Stored data entries
+-------+

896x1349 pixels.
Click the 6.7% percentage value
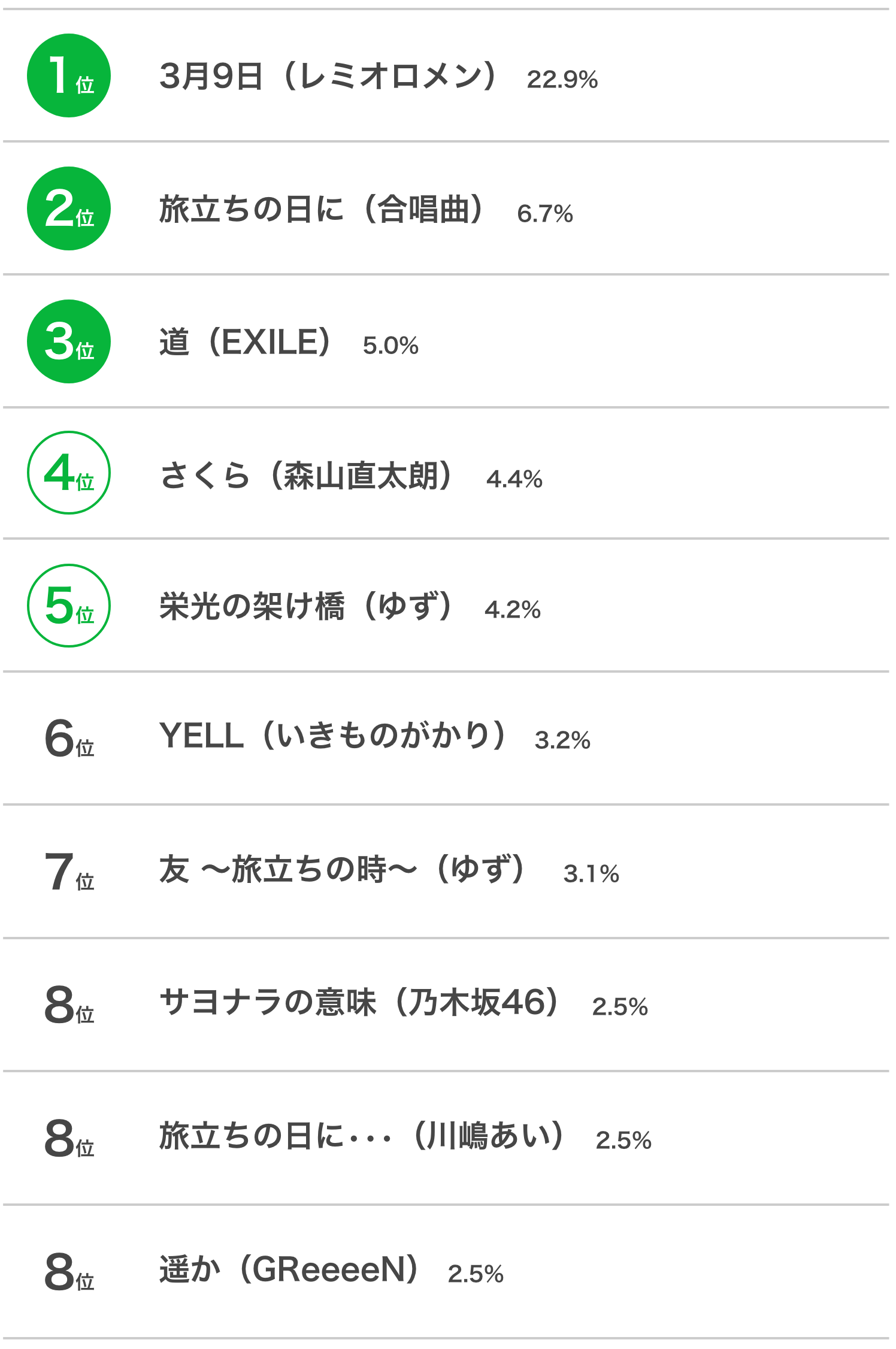tap(545, 214)
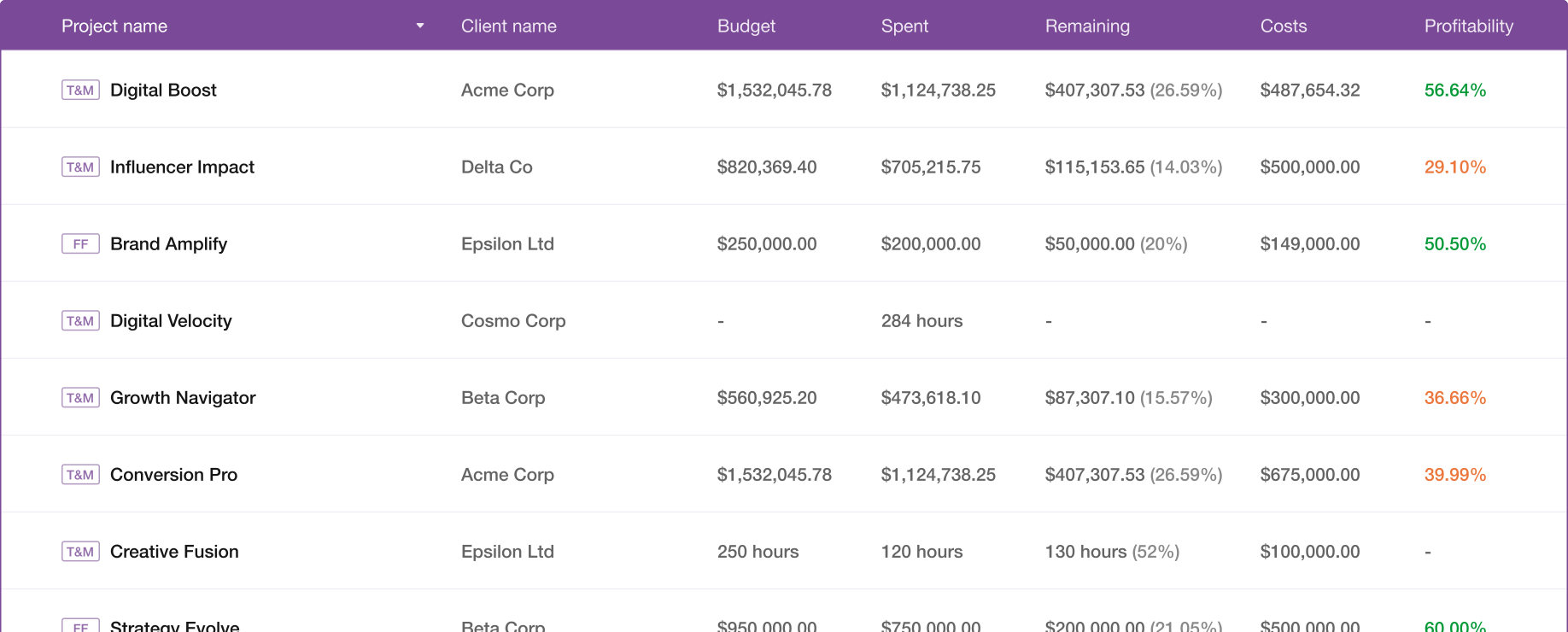Sort by the Profitability column header
The height and width of the screenshot is (632, 1568).
[1468, 26]
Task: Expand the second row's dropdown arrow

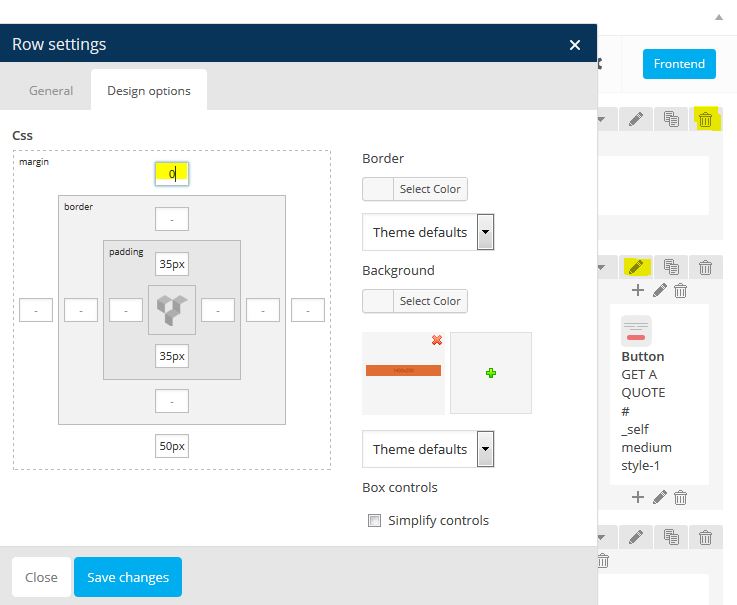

+-------+

Each record above should be duplicated word for word, with no pictures included.

COMPLETED EXERCISE
896x1349 pixels.
Click the 6.7% percentage value
tap(545, 214)
Sort by the Profitability column header
The height and width of the screenshot is (632, 1568).
[1468, 26]
Task: Expand the second row's dropdown arrow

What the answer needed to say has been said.